Crisi di liquidità: i tardivi pagamenti della PA non integrano una “causa di forza maggiore”
Il giudizio verte sull’impugnazione di una cartella di pagamento, emessa a seguito del controllo automatizzato, avente ad oggetto sanzioni ed interessi conseguenti a ritardato pagamento del primo e secondo acconto IRES.
La società ha impugnato l’atto eccependo che il ritardo nei pagamenti degli acconti era dovuto all’inadempienza della Pubblica Amministrazione, la quale aveva sistematicamente tardato nell’onorare i propri debiti nei suoi confronti, e ricorreva pertanto una causa di forza maggiore, che escludeva la colpevolezza e rendeva illegittima la richiesta di pagamento di interessi e sanzioni.
La CTR, in linea con la CTP, ha accolto il ricorso della società ritenendo illegittima la cartella di pagamento, essendo il ritardato pagamento delle imposte dovuto al comportamento della Pubblica Amministrazione, la quale non ha adempiuto tempestivamente alle proprie obbligazioni.
Avverso questa decisione l’Ufficio ha proposto ricorso per Cassazione, lamentando violazione e falsa applicazione dell’articolo 6, comma 5,del Dlgs n. 472/1997 nell’avere la CTR ritenuto integrata la forza maggiore nel ritardato pagamento delle imposte, a causa del ritardo della Pubblica Amministrazione nel pagamento dei propri debiti nei confronti della contribuente.
L’Amministrazione finanziaria ha fatto presente che la causa di forza maggiore va intesa come evento oggettivo estraneo alla condotta del soggetto astrattamente responsabile, richiedendo la prova dell’interruzione del nesso di causalità tra mancato pagamento (inadempimento) e condotta del contribuente.
La ricorrente deduce inoltre che l’esclusione della colpevolezza e, quindi, delle sanzioni si verifica soltanto in presenza di:
“una forza irresistibile in quanto superiore alle facoltà di dominio dell’agente.”
In particolare, non può riconoscersi una situazione di forza maggiore, che escluda la punibilità dell’agente, in quei casi in cui la condotta dovuta è stata omessa per la sussistenza di una condizione di difficoltà economica, non avendo il contribuente dimostrato l’impossibilità di fronteggiare le difficoltà con altre misure (ad es. la richiesta di mutuo).
La Corte di Cassazione ha ritenuto fondato il ricorso e ha cassato la sentenza impugnata. Decidendo nel merito la Corte ha rigettato l’originario ricorso introdotto dalla contribuente.
La forza maggiore va intesa secondo la sua accezione penalistica
Nel caso di specie, la società insiste nella propria tesi secondo cui il (non contestato) ritardato pagamento da parte della Pubblica Amministrazione dei cospicui debiti contratti con l’esponente, ha posto quest’ultima in una condizione di crisi di liquidità, che ha agito quale causa di forza maggiore impedendole, senza sua colpa, di onorare tempestivamente i propri obblighi tributari.

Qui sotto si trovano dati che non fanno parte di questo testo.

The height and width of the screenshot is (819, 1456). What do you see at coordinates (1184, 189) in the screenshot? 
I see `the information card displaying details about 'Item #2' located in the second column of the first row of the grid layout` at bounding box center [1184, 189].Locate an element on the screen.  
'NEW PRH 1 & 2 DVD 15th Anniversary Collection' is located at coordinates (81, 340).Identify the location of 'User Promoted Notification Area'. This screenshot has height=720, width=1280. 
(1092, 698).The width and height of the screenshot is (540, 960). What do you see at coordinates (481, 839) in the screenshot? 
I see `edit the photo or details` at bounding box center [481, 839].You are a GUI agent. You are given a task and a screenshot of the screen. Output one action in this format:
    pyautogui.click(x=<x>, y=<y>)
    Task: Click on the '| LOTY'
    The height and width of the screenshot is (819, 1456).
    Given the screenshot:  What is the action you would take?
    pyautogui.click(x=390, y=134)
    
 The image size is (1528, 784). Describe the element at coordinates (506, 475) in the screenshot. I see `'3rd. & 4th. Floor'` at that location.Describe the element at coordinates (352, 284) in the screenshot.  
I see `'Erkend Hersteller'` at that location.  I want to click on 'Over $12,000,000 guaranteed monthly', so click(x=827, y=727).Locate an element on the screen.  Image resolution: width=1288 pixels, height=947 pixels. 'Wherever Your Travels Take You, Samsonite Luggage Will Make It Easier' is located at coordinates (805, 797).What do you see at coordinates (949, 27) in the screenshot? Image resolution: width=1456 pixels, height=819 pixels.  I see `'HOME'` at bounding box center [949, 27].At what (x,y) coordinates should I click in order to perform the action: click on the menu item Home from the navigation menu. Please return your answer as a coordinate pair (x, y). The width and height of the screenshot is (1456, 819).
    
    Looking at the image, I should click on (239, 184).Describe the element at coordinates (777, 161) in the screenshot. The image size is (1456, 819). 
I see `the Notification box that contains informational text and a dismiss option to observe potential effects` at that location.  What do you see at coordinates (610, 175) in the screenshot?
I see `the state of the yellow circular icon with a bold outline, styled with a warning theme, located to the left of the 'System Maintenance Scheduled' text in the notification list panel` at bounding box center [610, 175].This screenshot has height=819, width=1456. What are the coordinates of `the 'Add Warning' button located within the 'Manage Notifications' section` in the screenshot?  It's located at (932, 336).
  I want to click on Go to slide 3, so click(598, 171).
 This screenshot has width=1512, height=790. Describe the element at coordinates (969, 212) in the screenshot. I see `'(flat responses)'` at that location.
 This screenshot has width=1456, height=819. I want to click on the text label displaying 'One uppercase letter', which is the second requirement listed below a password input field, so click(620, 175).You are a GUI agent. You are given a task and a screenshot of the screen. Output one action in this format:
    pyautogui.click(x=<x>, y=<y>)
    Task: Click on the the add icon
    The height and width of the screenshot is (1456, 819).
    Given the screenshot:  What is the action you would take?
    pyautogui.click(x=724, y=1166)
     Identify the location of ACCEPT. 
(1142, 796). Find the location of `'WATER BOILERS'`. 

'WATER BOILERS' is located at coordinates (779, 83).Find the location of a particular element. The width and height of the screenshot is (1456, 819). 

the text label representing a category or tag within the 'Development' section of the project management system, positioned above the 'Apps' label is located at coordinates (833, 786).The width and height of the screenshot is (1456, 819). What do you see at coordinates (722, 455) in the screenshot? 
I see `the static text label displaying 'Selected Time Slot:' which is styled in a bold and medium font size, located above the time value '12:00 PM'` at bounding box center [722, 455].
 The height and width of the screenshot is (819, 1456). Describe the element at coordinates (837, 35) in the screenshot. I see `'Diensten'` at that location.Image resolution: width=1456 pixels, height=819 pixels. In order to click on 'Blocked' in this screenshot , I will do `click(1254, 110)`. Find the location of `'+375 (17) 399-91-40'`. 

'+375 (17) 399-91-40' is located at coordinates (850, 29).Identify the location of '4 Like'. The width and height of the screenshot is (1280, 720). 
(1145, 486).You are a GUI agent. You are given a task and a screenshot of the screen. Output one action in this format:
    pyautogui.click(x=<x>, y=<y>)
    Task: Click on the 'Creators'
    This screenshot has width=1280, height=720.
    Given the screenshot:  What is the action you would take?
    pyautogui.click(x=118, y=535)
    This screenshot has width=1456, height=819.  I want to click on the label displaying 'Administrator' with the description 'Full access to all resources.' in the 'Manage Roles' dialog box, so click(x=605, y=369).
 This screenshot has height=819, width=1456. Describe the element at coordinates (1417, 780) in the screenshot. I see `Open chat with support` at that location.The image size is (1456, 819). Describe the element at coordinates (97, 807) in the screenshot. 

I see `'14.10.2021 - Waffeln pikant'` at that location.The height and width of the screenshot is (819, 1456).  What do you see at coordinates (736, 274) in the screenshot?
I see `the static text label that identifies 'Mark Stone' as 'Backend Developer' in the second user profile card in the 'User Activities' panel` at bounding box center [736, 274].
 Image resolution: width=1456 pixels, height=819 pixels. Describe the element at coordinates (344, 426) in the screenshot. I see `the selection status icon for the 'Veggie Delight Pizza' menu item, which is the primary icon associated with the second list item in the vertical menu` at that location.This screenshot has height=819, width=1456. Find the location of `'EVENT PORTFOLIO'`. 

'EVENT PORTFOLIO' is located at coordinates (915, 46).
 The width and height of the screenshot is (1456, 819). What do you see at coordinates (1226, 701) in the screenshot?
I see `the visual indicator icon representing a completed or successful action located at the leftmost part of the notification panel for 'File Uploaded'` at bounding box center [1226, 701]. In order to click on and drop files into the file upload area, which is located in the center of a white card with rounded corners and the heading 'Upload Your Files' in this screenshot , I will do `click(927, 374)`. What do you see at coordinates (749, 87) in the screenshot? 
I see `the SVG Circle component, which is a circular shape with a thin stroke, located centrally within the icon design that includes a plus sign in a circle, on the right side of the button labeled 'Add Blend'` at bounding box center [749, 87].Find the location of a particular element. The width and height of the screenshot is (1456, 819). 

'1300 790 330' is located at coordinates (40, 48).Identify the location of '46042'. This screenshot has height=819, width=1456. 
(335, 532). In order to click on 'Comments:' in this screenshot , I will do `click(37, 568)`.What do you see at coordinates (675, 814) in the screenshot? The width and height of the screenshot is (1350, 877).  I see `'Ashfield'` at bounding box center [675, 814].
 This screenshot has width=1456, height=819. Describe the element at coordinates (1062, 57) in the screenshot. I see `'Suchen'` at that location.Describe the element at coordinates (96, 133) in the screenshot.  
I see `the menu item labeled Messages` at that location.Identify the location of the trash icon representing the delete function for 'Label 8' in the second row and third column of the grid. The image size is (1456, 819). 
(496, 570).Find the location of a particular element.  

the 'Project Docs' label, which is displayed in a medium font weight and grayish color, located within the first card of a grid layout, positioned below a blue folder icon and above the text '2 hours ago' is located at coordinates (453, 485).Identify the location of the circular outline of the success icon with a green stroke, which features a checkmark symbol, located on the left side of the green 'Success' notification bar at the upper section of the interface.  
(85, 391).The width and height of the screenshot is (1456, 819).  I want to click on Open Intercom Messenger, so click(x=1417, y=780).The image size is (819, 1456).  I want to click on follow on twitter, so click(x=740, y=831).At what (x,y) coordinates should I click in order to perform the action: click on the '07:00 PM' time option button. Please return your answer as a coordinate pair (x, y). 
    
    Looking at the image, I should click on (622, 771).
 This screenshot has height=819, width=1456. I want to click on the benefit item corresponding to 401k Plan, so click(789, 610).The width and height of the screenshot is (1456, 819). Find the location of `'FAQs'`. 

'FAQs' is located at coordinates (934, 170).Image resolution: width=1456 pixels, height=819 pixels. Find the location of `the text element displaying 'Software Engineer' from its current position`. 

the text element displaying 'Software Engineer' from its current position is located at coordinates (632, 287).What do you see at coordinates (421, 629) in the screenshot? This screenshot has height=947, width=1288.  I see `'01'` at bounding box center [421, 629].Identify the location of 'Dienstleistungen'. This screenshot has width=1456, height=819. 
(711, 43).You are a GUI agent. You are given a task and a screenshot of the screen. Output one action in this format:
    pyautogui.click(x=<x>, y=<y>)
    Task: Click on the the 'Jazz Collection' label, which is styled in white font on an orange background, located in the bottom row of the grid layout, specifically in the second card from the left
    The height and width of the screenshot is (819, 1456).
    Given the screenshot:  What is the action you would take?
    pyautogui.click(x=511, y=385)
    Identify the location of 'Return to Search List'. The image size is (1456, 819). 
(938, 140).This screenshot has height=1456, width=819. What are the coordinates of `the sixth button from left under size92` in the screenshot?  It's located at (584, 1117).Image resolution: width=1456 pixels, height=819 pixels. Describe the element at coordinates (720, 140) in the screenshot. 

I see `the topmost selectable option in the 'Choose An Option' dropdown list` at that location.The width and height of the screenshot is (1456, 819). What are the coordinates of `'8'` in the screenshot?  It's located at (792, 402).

Risulterebbe del resto iniquo che la PA, responsabile di avere causato la crisi di liquidità del suo creditore, che è al medesimo tempo ed in relazione ai medesimi rapporti imprenditoriali debitore del fisco, possa poi richiedere il pagamento delle sanzioni in relazione ad una condotta che essa stessa ha provocato.
Di diverso avviso la Corte di Cassazione, che è ferma nel ritenere che la “forza maggiore” postuli la sussistenza di un’obbligazione riferita, direttamente o indirettamente, a una imposta rimasta inadempiuta per la presenza di circostanze “anomale e imprevedibili”, non imputabili all’operatore, ascrivibili a una causa esterna, sopravvenuta, imprevedibile ed inevitabile.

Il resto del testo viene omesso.